Historically, intersex bodies caused panic because they threatened multiple systems of power. The idea was, that if people existed "between sexes," had sex traits on a spectrum, or had sex traits that changed after puberty, it was unclear who would receive and keep male privilege. In parallel, early European doctors arguing for scientific racism also feared the idea that people could change or transcend their racialized traits to access white privilege. Black intersex people faced the highest level of scrutiny, with their bodily sex differences being attributed to racial inferiority. Science, medicine, and biology have always been used to justify and enforce socially defined, subjective categories.
The sporting world has long struggled with enforcement problems stemming from its choice of using "sex" as its way to separate competition categories. Doing so requires defining what factors separate two sex categories. Naturally, there are many outliers. Before markers like hormone levels or sex chromosomes were discovered, athletes were subjected to naked exams. Doctors were called upon to make judgments on height, weight, genitalia, and muscle mass, based on their own mental picture of womanhood.
Once scrutinizing women athletes' genitalia became frowned upon, pioneers like Renee Richards pushed back against a newer practice, chromosome testing, which served to police transgender women.
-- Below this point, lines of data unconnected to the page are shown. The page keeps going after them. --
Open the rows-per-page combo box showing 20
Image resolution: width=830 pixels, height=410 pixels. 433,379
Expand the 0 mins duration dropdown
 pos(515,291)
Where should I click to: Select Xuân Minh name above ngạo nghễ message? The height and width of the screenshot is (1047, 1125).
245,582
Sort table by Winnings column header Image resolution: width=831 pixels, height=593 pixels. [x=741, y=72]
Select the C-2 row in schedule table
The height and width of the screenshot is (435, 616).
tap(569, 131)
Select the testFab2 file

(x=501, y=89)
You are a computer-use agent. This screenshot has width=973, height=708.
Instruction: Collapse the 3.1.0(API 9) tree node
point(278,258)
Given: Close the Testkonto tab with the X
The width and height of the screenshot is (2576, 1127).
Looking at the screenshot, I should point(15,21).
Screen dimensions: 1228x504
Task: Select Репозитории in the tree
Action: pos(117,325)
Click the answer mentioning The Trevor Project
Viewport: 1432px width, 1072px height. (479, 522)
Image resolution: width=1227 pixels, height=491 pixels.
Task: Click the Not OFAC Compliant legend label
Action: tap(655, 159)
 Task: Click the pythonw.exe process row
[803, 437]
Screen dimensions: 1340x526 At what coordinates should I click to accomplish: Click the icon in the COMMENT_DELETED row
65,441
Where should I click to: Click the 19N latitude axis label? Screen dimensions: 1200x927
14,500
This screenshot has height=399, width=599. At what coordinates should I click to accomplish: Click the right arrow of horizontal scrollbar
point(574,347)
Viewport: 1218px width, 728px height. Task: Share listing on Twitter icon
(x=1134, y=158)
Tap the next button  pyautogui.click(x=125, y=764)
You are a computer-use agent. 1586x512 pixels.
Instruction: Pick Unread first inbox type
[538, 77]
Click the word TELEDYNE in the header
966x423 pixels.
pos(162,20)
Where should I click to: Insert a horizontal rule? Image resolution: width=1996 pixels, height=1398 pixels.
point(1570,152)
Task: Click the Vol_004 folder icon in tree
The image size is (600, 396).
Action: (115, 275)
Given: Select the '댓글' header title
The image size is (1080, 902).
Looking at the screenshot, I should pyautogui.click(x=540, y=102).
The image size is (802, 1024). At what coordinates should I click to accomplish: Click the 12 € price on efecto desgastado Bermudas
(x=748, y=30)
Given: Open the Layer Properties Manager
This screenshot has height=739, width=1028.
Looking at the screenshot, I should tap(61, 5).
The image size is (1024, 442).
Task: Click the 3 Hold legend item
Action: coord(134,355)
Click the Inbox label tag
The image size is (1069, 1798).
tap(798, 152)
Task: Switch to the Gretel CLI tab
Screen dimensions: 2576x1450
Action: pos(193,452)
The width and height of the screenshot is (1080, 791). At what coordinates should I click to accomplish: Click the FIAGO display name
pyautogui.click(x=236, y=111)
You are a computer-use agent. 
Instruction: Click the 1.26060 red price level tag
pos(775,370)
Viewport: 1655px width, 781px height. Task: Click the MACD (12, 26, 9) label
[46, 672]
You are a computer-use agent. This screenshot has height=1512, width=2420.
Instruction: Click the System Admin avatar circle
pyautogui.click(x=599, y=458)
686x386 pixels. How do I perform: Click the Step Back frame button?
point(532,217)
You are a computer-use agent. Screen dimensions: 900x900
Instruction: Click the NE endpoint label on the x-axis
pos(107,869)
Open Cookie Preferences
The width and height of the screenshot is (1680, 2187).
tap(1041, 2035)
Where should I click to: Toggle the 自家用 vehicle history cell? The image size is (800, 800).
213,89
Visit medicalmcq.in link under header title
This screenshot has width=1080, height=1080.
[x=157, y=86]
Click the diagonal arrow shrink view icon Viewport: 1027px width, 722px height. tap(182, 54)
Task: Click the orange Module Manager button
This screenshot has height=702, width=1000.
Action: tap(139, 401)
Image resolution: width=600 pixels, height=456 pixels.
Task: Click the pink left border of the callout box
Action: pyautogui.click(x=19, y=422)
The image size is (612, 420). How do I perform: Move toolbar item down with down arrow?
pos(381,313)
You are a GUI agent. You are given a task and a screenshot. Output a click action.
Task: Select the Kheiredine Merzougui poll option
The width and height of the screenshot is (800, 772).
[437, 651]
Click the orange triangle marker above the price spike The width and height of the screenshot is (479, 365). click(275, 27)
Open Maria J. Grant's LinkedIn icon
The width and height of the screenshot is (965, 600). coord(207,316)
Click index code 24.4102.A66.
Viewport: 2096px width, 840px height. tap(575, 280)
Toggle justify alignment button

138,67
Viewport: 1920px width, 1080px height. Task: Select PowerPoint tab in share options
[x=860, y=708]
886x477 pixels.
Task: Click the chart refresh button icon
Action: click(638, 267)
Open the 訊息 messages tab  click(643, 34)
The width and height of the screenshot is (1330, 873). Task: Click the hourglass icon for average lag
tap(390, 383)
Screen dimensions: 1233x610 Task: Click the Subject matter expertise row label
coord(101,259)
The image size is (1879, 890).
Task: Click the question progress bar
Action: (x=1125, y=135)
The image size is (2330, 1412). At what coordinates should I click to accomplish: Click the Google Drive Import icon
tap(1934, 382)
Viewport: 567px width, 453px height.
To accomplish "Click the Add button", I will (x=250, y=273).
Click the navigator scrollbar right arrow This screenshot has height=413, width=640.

XY intersex athletes with "female-typical" genitalia threw the chromosome model out the window, leading to the most recent trend of policing womanhood in athletics: testosterone. The goalposts for a measurable boundary of womanhood have always moved from trait to trait, and always in ways that best suit petite, feminine, cisgender and non-intersex white women.
LGBTQIA+ progressives fight for understanding that "woman" should be a category of self determination. When we allow sport to define the category of "woman" by bodily markers, we set a precedent against intersex and transgender rights in all other areas of public life. Relegating womanhood to bodily traits is key in defenses of both anti-trans bathroom bills and surgeries like vaginoplasties commonly performed on intersex infants.
No other groups of women are expected to alter their bodies to reduce their performance. This discrimination is a stark move in the wrong direction. It is also far reaching: the International Olympic Committee is observing Semenya's case to make future recommendations. It's clear that the quest to police athletes' womanhood is far from over.
Hans Lindahl is the communications director for interACT: Advocates for Intersex Youth.